● **Record extracts**
• • • • • • •

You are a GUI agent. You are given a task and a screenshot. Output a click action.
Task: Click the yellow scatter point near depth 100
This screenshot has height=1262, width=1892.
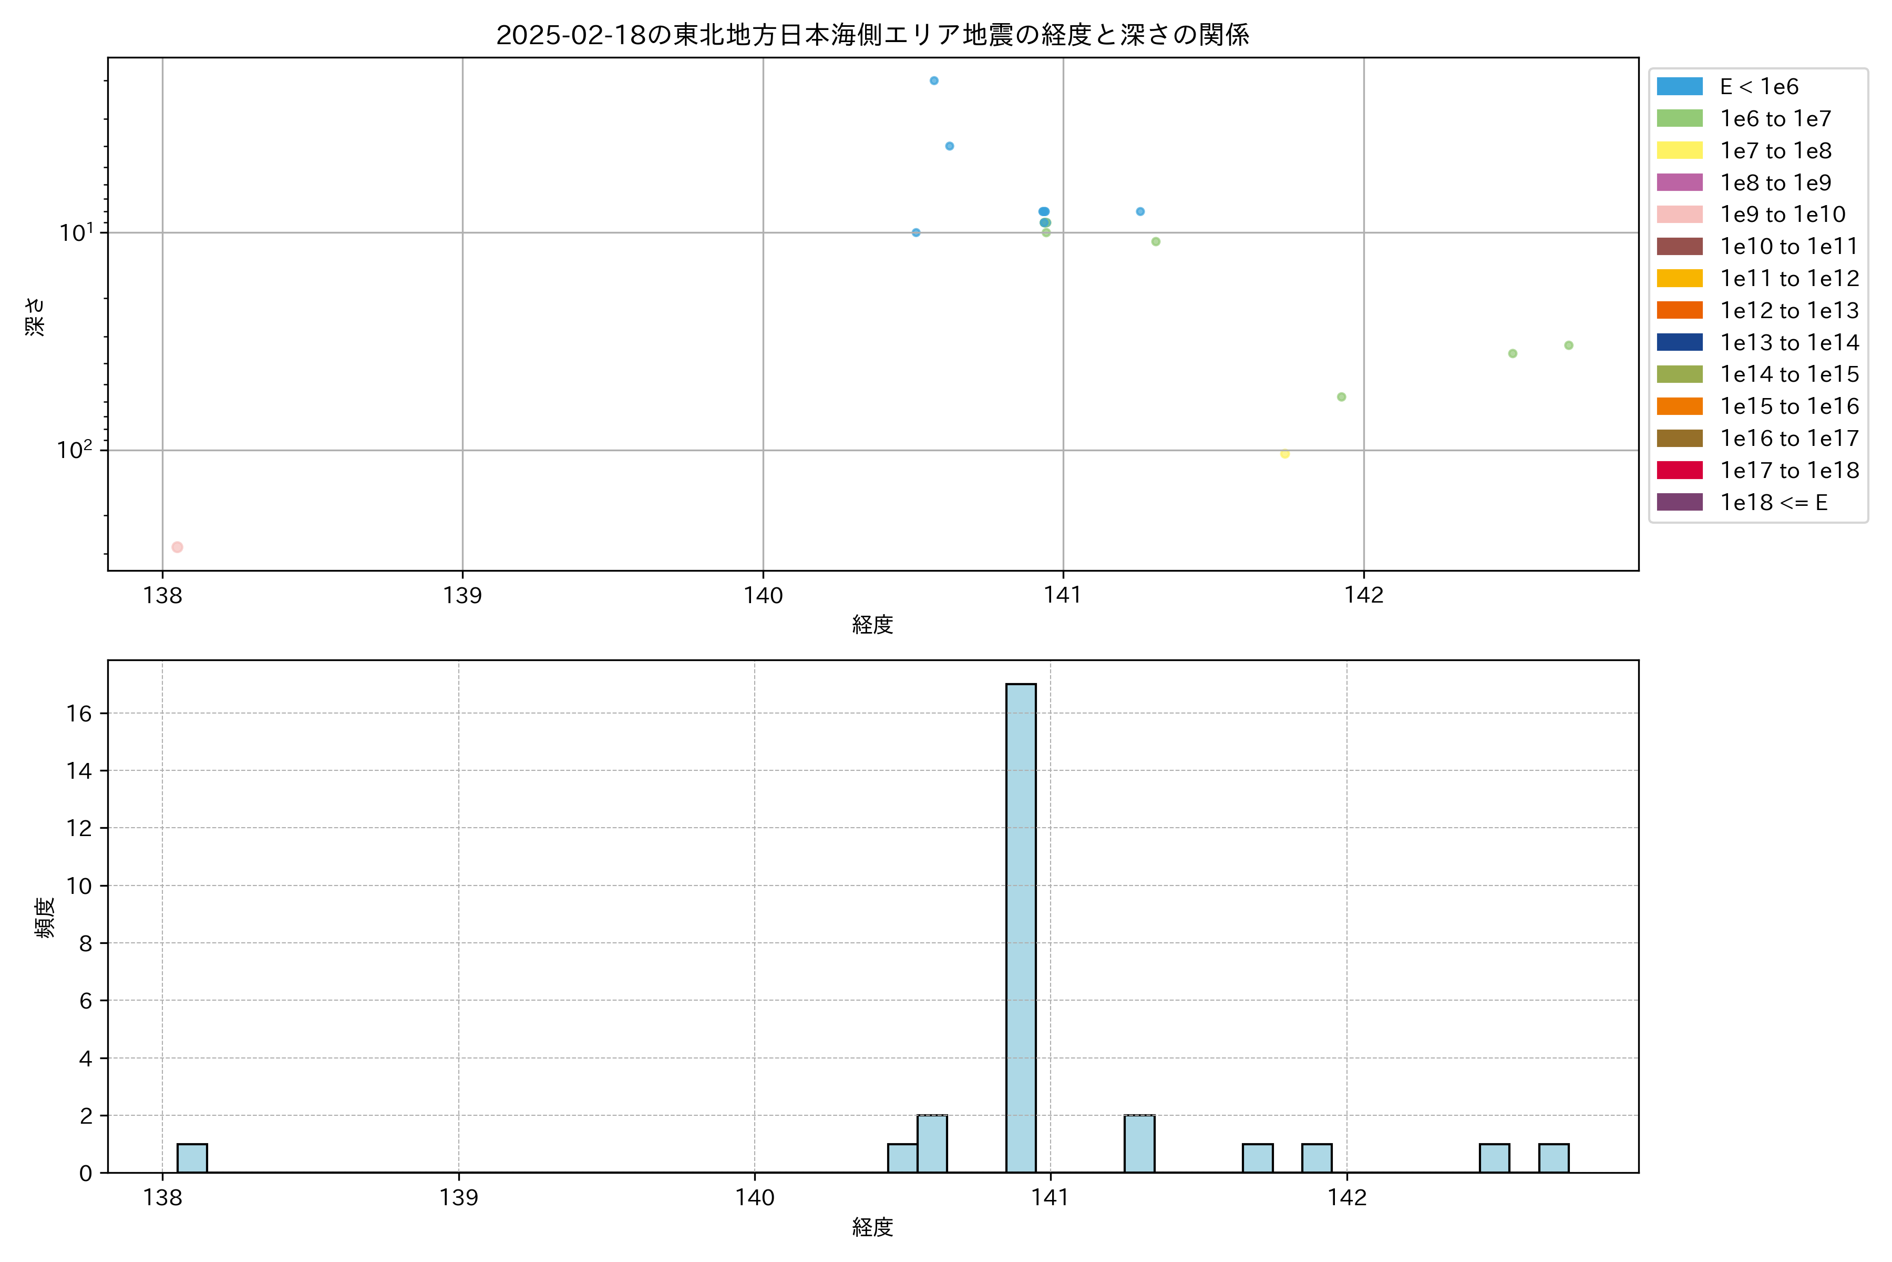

• • • • • • •

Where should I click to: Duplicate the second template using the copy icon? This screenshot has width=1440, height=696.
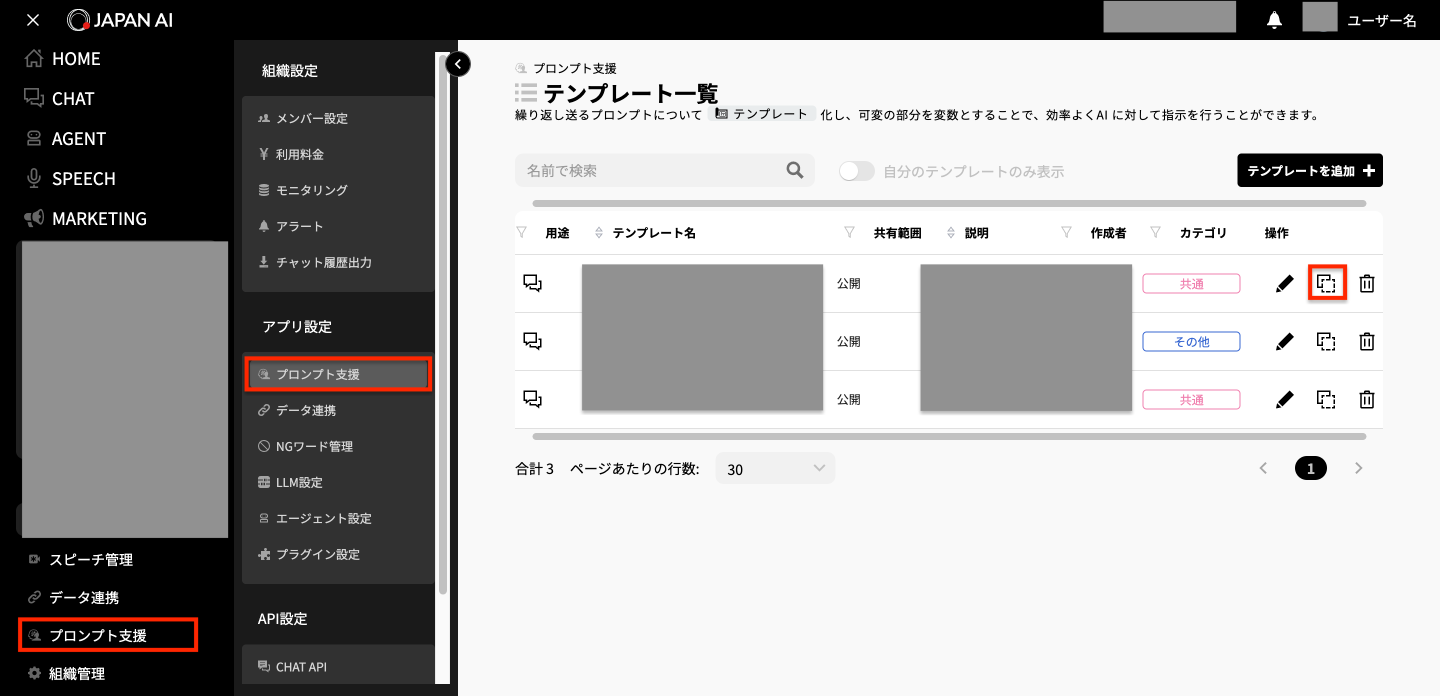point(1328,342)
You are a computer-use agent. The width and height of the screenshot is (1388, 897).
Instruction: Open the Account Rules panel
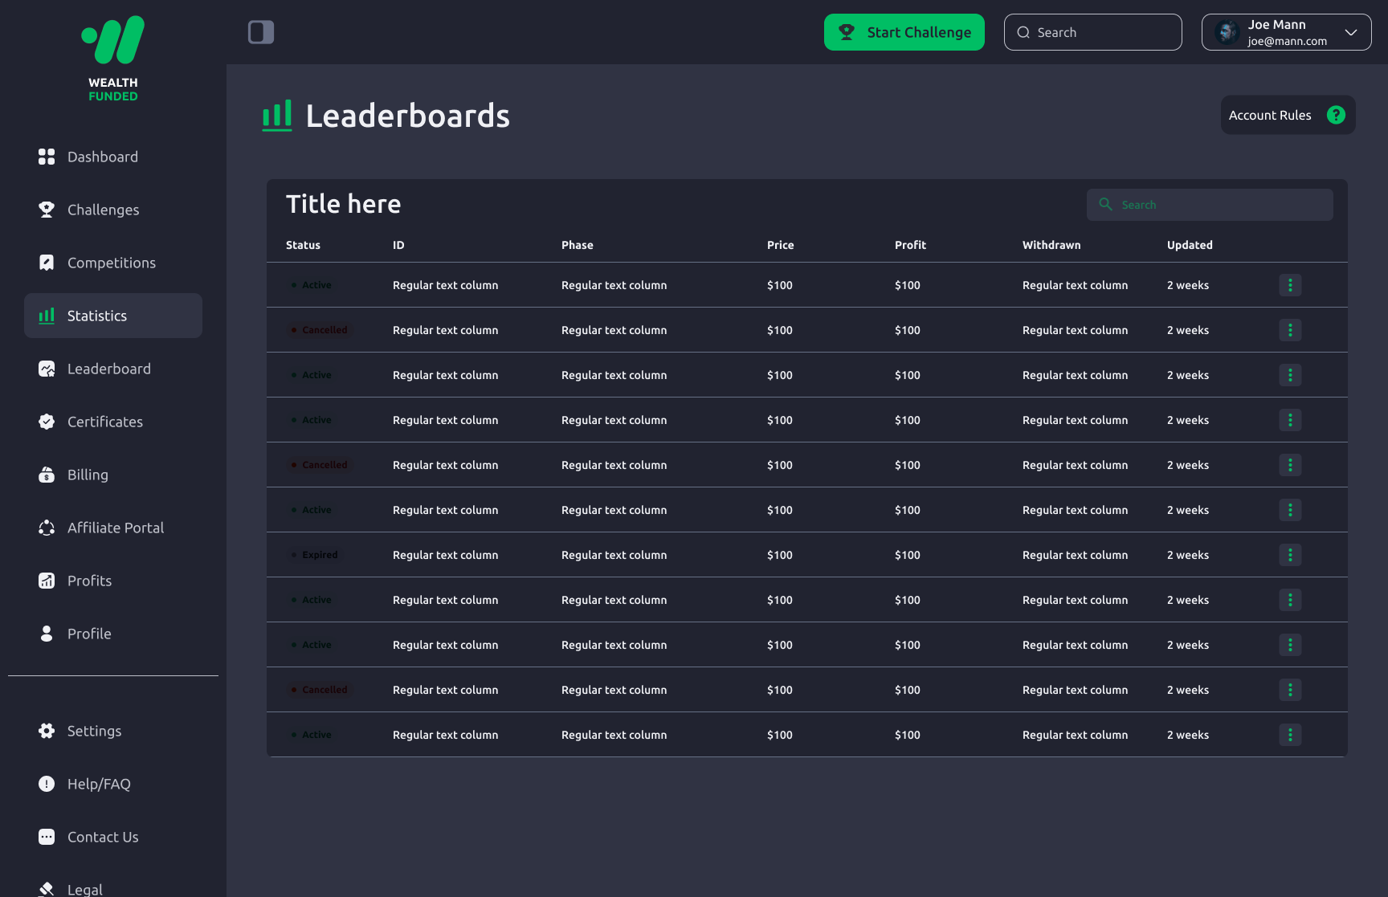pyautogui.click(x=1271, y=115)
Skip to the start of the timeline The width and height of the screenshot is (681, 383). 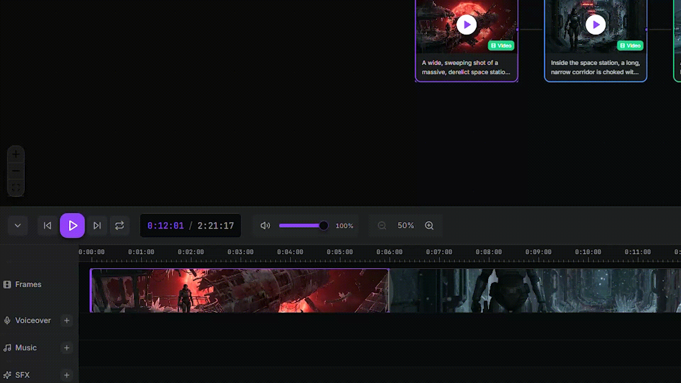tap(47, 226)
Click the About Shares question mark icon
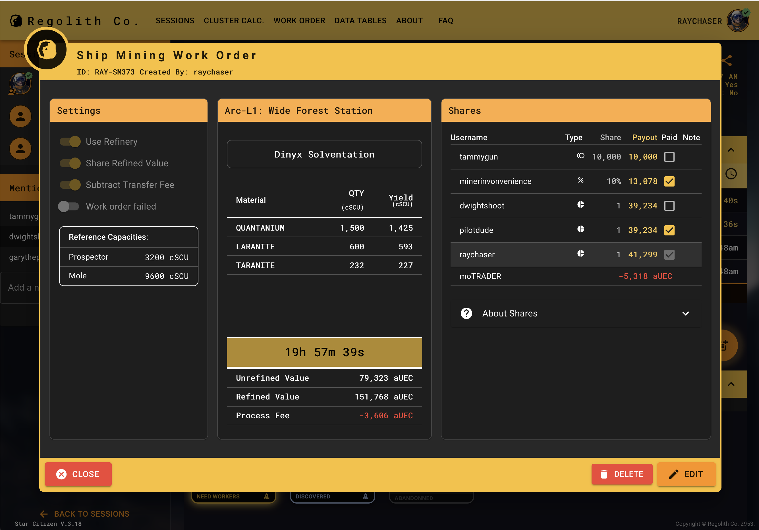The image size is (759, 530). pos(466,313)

• • • • • • •

● **Exercise details**
How many of the lines in the listing hold "agent"? Only the number should be given.

● **Exercise solution**
2